→ **TASK TO COMPLETE**:
Set down, character for character, everything in the records below from the line holding "This screenshot has height=500, width=603." down to the line holding "Select the MONTHLY", and no other line.

━━━━━ SUPPLIED ENTRIES

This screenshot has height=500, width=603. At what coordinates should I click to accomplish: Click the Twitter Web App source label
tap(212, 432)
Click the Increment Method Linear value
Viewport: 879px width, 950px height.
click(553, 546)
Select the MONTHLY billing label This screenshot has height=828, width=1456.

━━━━━━━━━━
━━━━━ SUPPLIED ENTRIES

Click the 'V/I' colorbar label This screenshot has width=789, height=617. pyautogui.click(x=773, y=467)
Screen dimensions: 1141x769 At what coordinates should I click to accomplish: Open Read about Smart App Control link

━━━━━━━━━━

→ **ANSWER TO THIS PROBLEM**:
This screenshot has height=500, width=603. At what coordinates should I click to accomplish: Click the Twitter Web App source label
tap(212, 432)
Click the Increment Method Linear value
Viewport: 879px width, 950px height.
click(553, 546)
Select the MONTHLY billing label This screenshot has height=828, width=1456.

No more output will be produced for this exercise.